Courts and Mental Health – top tips for surviving the court system

It goes without saying that courts are damaging to your mental health. Cases often drag on for months and leave an ominous weight hanging over you, creating a constant source of stress. Preparing defences means reliving often traumatic instances of state violence.

There are, however, steps you can take to relieve some of the pressure of going on trial and reduce the possibility of burnout through dealing with your case. This article follows on from a previous guide on police custody and mental health. People have to engage with the court system in many different contexts and this is not in any way meant to be an exhaustive guide. Below are some brief points on surviving the court system.

  • Rely on the experts. It’s no secret, the law is confusing and complicated. Not only is statute and common law a web of complexity, but you also need to consider potential defences you can run, as well as the relevant case law as well as considering where you are likely to be tried (a defence that works for a jury in Southwark may not work for a jury in Canterbury). This is a lot to consider for a layperson so the first thing you should do when charged is get help from those in the know.
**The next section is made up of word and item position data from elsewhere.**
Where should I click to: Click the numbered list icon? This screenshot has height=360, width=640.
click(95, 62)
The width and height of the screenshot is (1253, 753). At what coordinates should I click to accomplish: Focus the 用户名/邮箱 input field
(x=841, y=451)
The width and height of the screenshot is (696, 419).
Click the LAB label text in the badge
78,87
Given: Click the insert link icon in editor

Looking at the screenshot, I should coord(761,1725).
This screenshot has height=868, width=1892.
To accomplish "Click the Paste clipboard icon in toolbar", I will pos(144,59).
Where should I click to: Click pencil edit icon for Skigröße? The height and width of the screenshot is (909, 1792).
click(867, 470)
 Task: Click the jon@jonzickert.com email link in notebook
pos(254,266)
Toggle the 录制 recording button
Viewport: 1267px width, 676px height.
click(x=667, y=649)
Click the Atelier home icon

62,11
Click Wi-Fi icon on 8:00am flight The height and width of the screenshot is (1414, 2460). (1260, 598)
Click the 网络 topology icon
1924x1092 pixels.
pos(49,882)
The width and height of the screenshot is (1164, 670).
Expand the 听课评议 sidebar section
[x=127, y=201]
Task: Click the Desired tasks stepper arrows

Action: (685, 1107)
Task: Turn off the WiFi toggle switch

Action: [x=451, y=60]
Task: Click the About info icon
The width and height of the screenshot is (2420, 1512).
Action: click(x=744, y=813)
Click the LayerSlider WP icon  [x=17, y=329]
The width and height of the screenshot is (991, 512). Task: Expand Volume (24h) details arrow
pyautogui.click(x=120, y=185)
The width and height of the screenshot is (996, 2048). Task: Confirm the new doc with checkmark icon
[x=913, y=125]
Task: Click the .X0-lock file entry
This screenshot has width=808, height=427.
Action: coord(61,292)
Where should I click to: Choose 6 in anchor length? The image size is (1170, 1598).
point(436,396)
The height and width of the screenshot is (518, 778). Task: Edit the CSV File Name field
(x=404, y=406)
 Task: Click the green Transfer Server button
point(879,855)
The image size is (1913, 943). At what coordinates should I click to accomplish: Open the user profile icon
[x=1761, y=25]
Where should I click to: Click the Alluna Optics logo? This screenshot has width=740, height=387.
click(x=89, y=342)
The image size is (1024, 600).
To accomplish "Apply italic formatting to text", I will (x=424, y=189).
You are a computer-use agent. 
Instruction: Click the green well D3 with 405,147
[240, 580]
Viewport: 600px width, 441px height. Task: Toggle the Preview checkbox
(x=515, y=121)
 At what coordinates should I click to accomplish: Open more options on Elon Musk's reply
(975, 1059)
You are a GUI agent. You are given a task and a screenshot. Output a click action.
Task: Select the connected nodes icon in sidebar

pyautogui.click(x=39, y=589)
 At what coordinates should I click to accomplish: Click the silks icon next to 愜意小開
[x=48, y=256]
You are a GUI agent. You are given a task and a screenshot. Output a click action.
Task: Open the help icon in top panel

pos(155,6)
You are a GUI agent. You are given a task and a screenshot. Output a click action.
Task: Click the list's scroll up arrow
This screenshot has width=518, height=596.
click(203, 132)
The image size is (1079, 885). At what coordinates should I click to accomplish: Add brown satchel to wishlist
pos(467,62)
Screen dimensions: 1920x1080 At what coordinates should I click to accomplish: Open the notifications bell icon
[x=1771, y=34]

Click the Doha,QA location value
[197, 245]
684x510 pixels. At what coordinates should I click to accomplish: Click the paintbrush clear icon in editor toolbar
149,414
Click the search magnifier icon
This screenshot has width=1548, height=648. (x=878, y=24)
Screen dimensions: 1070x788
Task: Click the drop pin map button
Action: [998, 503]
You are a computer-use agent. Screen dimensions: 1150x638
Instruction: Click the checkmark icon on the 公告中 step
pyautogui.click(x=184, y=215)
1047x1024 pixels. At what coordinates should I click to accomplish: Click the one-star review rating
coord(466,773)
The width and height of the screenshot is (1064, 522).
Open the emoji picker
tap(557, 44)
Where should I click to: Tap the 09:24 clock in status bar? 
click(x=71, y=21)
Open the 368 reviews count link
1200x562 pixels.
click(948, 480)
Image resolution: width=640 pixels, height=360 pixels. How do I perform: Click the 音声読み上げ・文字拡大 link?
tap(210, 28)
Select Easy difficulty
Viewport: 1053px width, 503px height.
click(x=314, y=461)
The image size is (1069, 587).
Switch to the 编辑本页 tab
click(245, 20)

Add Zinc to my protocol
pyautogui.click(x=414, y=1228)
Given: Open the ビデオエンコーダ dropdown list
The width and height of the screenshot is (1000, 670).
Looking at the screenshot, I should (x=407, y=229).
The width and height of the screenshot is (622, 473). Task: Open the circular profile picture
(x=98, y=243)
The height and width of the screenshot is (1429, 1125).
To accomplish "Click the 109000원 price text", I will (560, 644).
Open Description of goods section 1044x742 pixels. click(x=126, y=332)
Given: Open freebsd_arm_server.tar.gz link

If you are eligible for legal aid then get that sorted immediately and engage a decent law firm (good firms for protest law are listed below.) If you aren’t eligible and otherwise can’t afford to pay out of pocket there is the possibility of a lawyer giving advice or representing you for free. If this isn’t an option then get in touch with Green and Black Cross and the Legal Defence and Monitoring Group (LDMG) who specialise in supporting people through the court system. If you do have a lawyer then get in touch with these groups anyway, they can provide a valuable perspective from people who have gone through the court system before.
  • Isolation is your enemy. One of the worst things you can do is go through the court system alone. It’s easy to get overwhelmed with court dates, deadlines and gathering evidence. Even a minor case has a lot of work attached to it. Not only this but it is emotionally draining to go through a court process, from charge to trial. Try and find a sympathetic friend to come with you to court dates, or even just to check in with when you’re feeling down. Just knowing there’s somebody available to talk to is often enough to get you through a difficult day. If you don’t feel comfortable sharing what is happening with anyone you know personally then, again, get in touch with the LDMG who provide court support.
  • Prepare for, but don’t expect, the worst. A good thing about the sentencing system in the UK is its relative predictability. Leaving aside blatant outliers it is often easy to predict a range of possible sentences upon a guilty verdict or plea based on factors such as conviction history, mitigating and aggravating circumstances and the disposition of the judge presiding over the case. You should have a fairly decent idea whether a custodial sentence is likely in your case. For ease of mind make sure you prepare for whatever sentence you may get, whether that means cancelling standard orders and preparing a bag for court or setting aside time to complete community service. The Prison Survival Guide written by prisonism is a great resource and is available for free online.
  • Don’t be afraid to sue the fuckers. It might seem daunting to start civil proceedings related to your case, especially after a long time being on bail, but it is often worth considering. A solicitor can tell you if you have a case and in reality you spend little to no time actually in court. The police will almost always settle a case before it gets to trial so what a civil case actually involves is a series of legal letters. This process can be done individually but it is always better to get a solicitor to help you. Thankfully if you can’t get legal aid in a civil case solicitors sometimes work on a no win no fee basis, taking their fee from the compensation you receive from the police.